■ Dokumenttext ■
⟨
# taz.de -- Mit Kreuzen gegen völkische Siedler: Ausrufezeichen im Dorf
       
       > Ernestine Monville-Raabe und Martin Raabe vom Netzwerk „beherzt“ kämpfen
       > gegen den Einfluss von völkischen Siedler:innen in der Lüneburger
       > Heide.
       
 (IMG) Bild: Über 2.500 Kreuze hat das Netzwerk „beherzt“ schon aufgehängt, die meisten wie hier im Kreis Uelzen wie hier in Medingen
       
       Ebstorf/Bienenbüttel taz | Die Gegend zwischen Uelzen und Lüneburg ist
       flach und voller Felder. Eine Landstraße führt vorbei an Häusern aus roten
       Klinkersteinen durch kleine Dörfer, die Allenbostel, Barnstedt oder
       Grünewald heißen. In manchen wohnen ein paar Hundert, in anderen keine
       fünfzig Menschen.
       
       Auch weil sie dünn besiedelt ist und es viele abgelegene Höfe gibt, wohnen
       in dieser Gegend besonders [1][viele extrem rechte, völkische Familien].
       Die Region ist schon seit den 1920er-Jahren bei Rechten beliebt. Die NSDAP
       holte hier früh absolute Mehrheiten.
       
       Heute sind Völkische aktiv im Kindergarten, Sportverein oder der
       Freiwilligen Feuerwehr. Sie arbeiten als Anwälte, Handwerker oder
       [2][Lehrer], sind Nachbarn, bei denen das Horst-Wessel-Lied zu hören ist,
       die [3][Sommersonnenwende] feiern und Flaggen zu Hitlers Todestag auf
       Halbmast setzen.
       
       „In der Stadt kann man zwei Stunden gegen Rechts demonstrieren und danach
       wieder nachhause gehen“ sagt Martin Raabe, 75, in seiner Wohnküche in
       Ebstorf, nicht weit von der Kreisstadt Uelzen. Hier auf dem Dorf sei das
       anders. Ernestine Monville-Raabe, seine Frau, zündet zwei Kerzen am
       Adventskranz an und setzt sich mit an den Tisch. „Meine Einstellung ist:
       wer Angst hat, macht nix“, sagt die 74-Jährige. Ihr Mann nickt. Ende 2018
       haben die Raabes das [4][Netzwerk „beherzt“] mitgegründet, das sich auf den
       Dörfern im Nordosten der Lüneburger Heide gegen völkische Siedler:innen
       und „für ein weltoffenes Zusammenleben“ einsetzt, wie es auf der Webseite
       heißt.
⟩
■ Datenblock ■
⟨
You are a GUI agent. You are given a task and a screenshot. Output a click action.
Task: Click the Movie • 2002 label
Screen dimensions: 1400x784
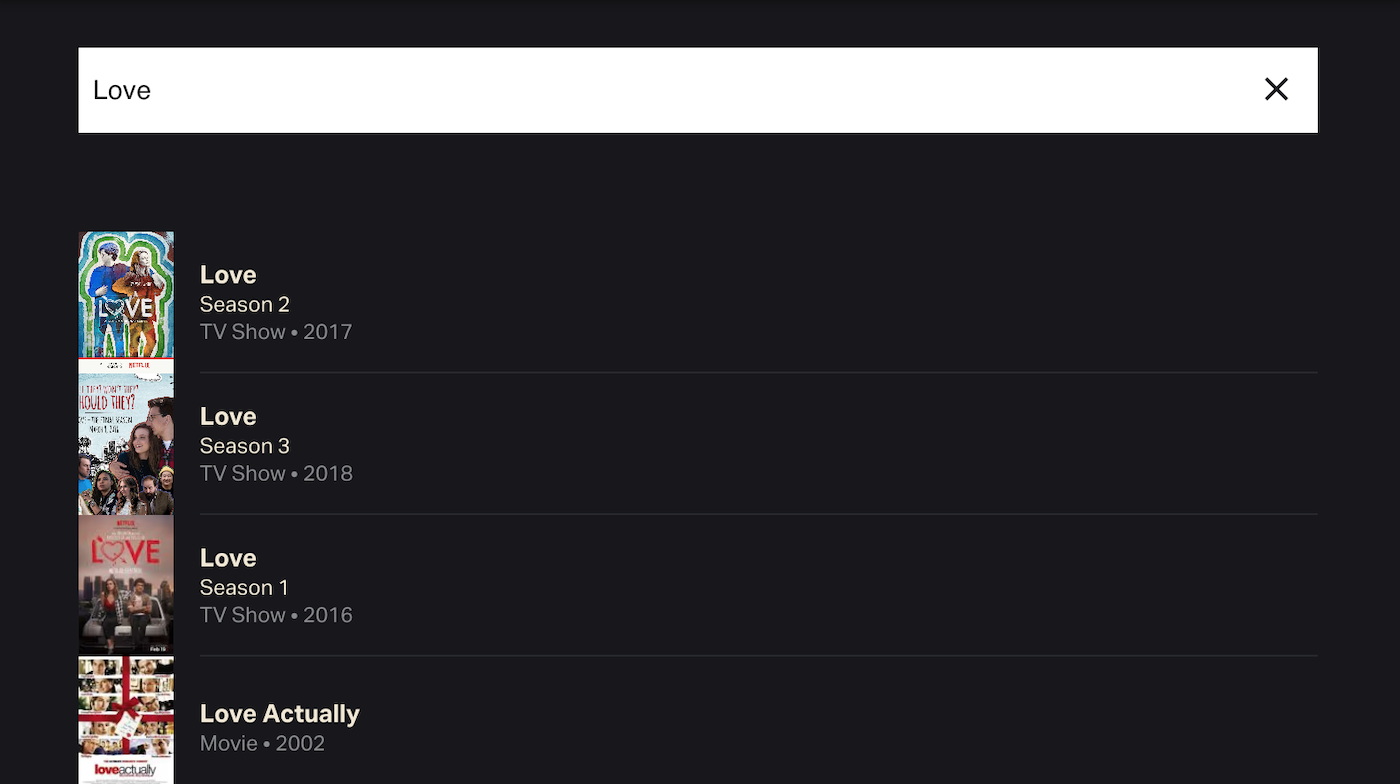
⟩
■ Schriftliche Aufgaben ■
(a) Beantworte anhand des Artikels über völkische Siedler diese Fragen:
(i) Seit wann ist die Gegend zwischen Uelzen und Lüneburg bei Rechten beliebt?
(ii) Wie alt ist Martin Raabe?
(iii) Wann haben die Raabes das Netzwerk „beherzt“ mitgegründet?
(b) Führe den Artikel über völkische Siedler bitte dort weiter, wo er aufhört.

■ Antworten in Reihenfolge ■
(a)
(i) Seit den 1920er-Jahren.
(ii) 75 Jahre.
(iii) Ende 2018.

(b)
       
       ## Pink-gelbe „Kreuze ohne Haken“
       
       Erkennungszeichen von „beherzt“ sind große pink-gelbe „Kreuze ohne Haken“,
       zwei Holzlatten, die ein X bilden, „fUEr Vielfalt“ steht darauf. Das UE im
       'Für’ steht für Uelzen. Mittlerweile findet man sie in fast jedem Ort im
       gleichnamigen Landkreis. Sie hängen an Gartenzäunen, Scheunentoren und
       Häuserecken. Mehr als 2.500 sind es, einige davon als Solidaritätsgrüße
       über ganz Deutschland verteilt, so das Netzwerk.
       
       Nach den Drohungen muss man Ernestine Monville-Raabe und Martin Raabe
       fragen. Von selbst erwähnen sie die nicht. Als es am Anfang von „beherzt“
       eine Person brauchte, die öffentlich für die Gruppe spricht, mit Adresse
       und Gesicht, hätten die beiden lange diskutiert, und entschieden, dass
       Martin Raabe das macht. Seit einem Jahr zeigen noch mehr der rund 400
       Mitglieder von „beherzt“ ihr Gesicht, auf der Webseite, bei
       Zeitungsinterviews und auf Instagram. „Trotzdem krieg’ ich noch den meisten
       Dreck übergekübelt“, sagt Martin Raabe.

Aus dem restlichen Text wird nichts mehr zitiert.